As others have already pointed out, using EXISTS in a correlated subquery is essentially telling the database engine "return all records for which there is a corresponding record which meets the criteria specified in the subquery." But there's more.
The EXISTS keyword represents a boolean value. It could also be taken to mean "Where at least one record exists that matches the criteria in the WHERE statement." In other words, if a single record is found, "I'm done, and I don't need to search any further."
The efficiency gain that CAN result from using EXISTS in a correlated subquery comes from the fact that as soon as EXISTS returns TRUE, the subquery stops scanning records and returns a result. Similarly, a subquery which employs NOT EXISTS will return as soon as ANY record matches the criteria in the WHERE statement of the subquery.

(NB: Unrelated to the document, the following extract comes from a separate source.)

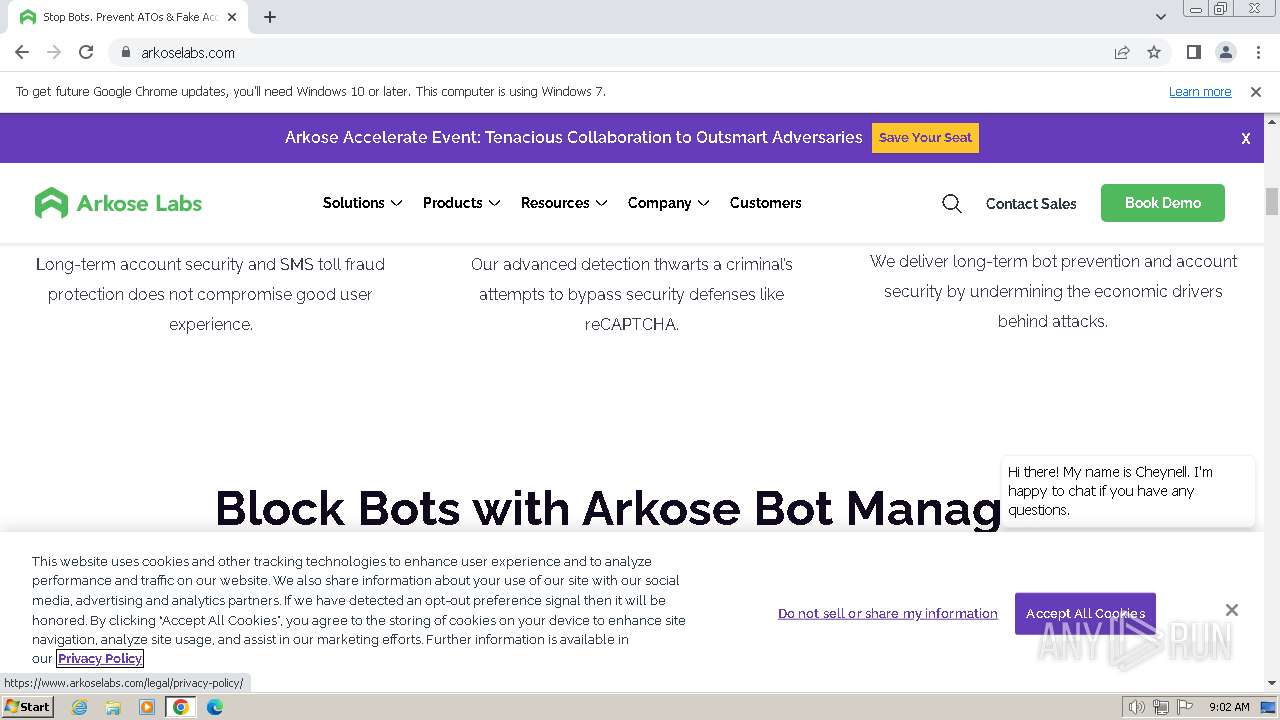Image resolution: width=1280 pixels, height=720 pixels.
Task: Click the Arkose Labs logo
Action: (118, 203)

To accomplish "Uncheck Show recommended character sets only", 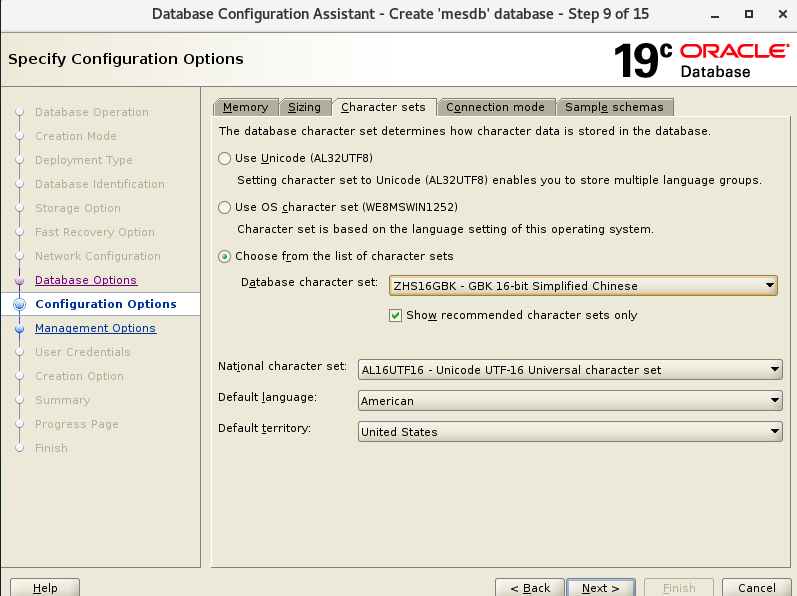I will [396, 315].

I believe the idea is that the subquery using EXISTS is SUPPOSED to avoid the use of nested loop searches. As #Gordon Linoff states above though, the query optimizer may or may not perform as desired. I believe MS SQL Server usually takes full advantage of EXISTS.
My understanding is that not all queries benefit from EXISTS, but often, they will, particularly in the case of simple structures such as that in your example.
I may have butchered some of this, but conceptually I believe it's on the right track.
The caveat is that if you have a performance-critical query, it would be best to evaluate execution of a version using EXISTS with one using simple JOINS as Mr. Linoff indicates. Depending on your database engine, table structure, time of day, and the alignment of the moon and stars, it is not cut-and-dried which will be faster.
Last note - I agree with lc. When you use SELECT * in your subquery, you may well be negating some or all of any performance gain. SELECT only the PK field(s).